PARIS • On Friday afternoon, I was standing in the heart of Paris, gaping in awe at the magnificent beauty that is the Notre Dame Cathedral.
I have been on holiday here since last Wednesday, taking in the sights of the City of Lights.
People mingled freely without worry. Many of them were posing for selfies at the cathedral, one of the best-known icons of the French capital.
I returned to my hotel after dinner at about 8pm and dozed off at around 10.30pm, vaguely aware of the constant stream of police sirens blaring outside my hotel, which is next to a busy train station.
At about 1.30am (8.30am Singapore time) yesterday, I was awakened by calls from my worried family. The relief in their voices told me that something serious had happened.
I turned on the television and my iPad, and took in the chilling drama on my doorstep that had already left at least 128 dead and many more injured.
My mobile phone rang. It was someone from the Singapore Embassy, where I had registered before I went on my holiday. The lady at the other end of the line advised me not to wander into any restricted areas that the Parisian police may have demarcated.
Outside my hotel, the streets were free of vehicles, but plenty of people were gathering along the pavements, and most of them were looking tense.
Some were shouting in French at passers-by, who immediately quickened their paces.
A father, who wore the French national football team jersey, appeared with his son, and both looked grim and tired. A football friendly between France and World Cup winners, Germany, took place that night at the Stade de France, where four people were killed and several others injured when two suicide attacks and a bombing occurred nearby.
The manager of my hotel, Justin, managed a wan smile before telling me: "I think it is best if you stay inside the hotel.
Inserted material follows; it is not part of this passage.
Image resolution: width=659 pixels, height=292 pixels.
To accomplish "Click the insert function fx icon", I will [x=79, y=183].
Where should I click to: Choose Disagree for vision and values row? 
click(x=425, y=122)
It is best not to wander out."
I asked how he felt about the shootings. He smiled again, shook his head and said: "Terrible. Terrible. Why? I don't know."
The prevalent mood through the night was confusion at the unprecedented scale of the attack on the city.
Why such a sudden attack?
Why so many senseless attacks? Why so many dead?
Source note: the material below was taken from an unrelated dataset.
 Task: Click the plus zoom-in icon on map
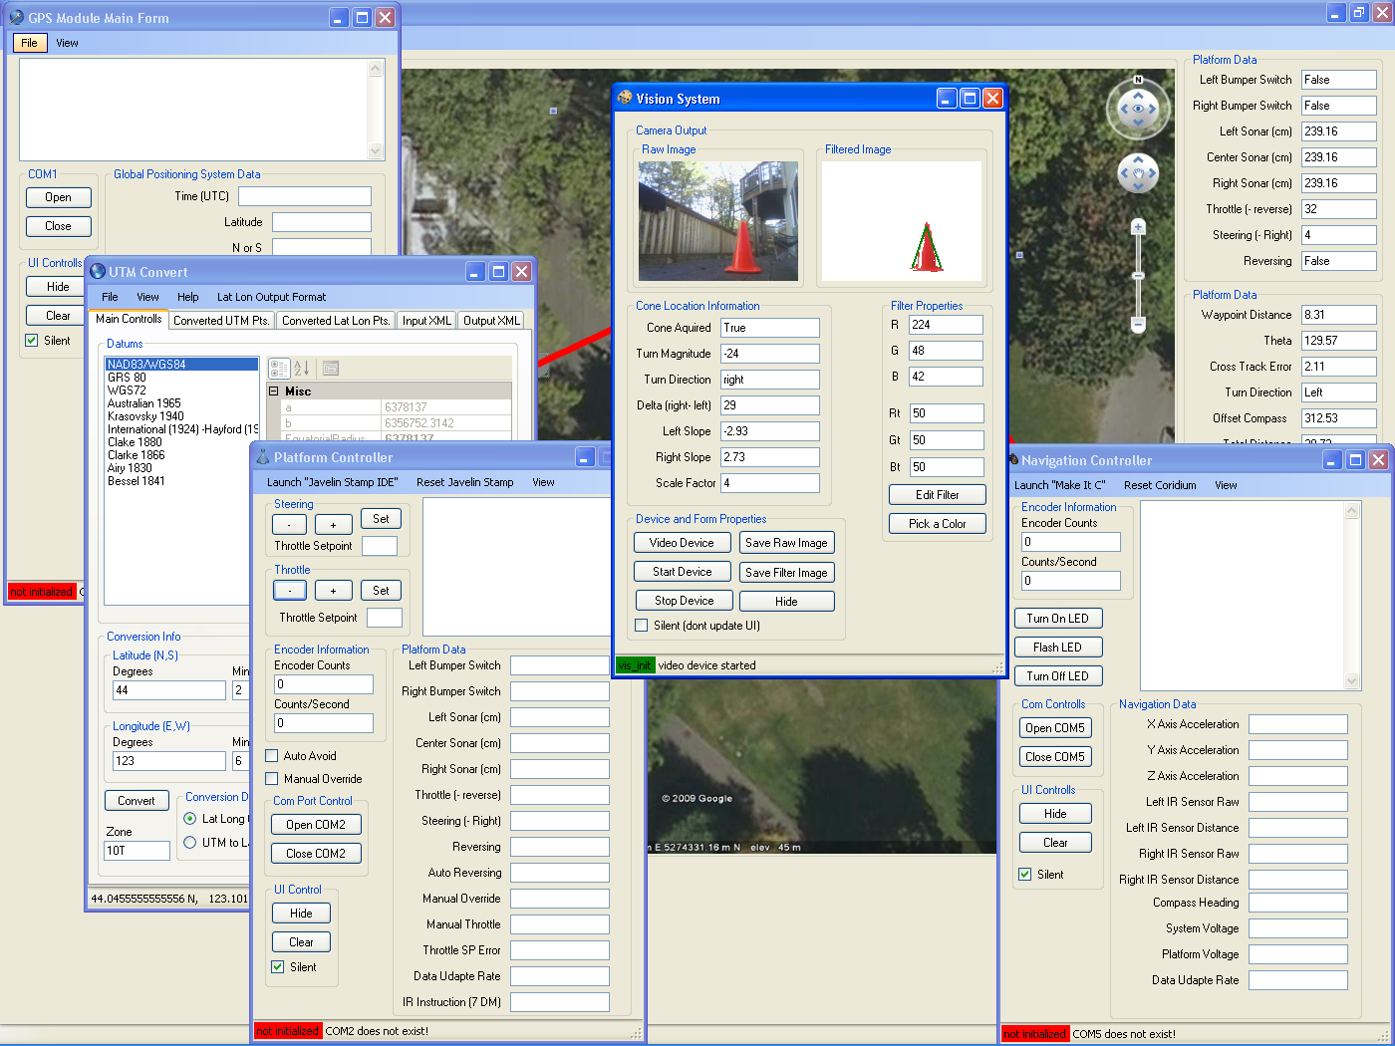click(1138, 227)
When night turned to morning, information began to trickle in. French President Francois Hollande blamed the Islamic State in Iraq and Syria militant group for masterminding the savage attacks.
As Paris begins to grieve for the innocent lives lost, I have also received plenty of "stay safe" messages from my social media network.
Amid the tense situation, such long-range good wishes are much appreciated acts of humanity amid unfathomable barbarism.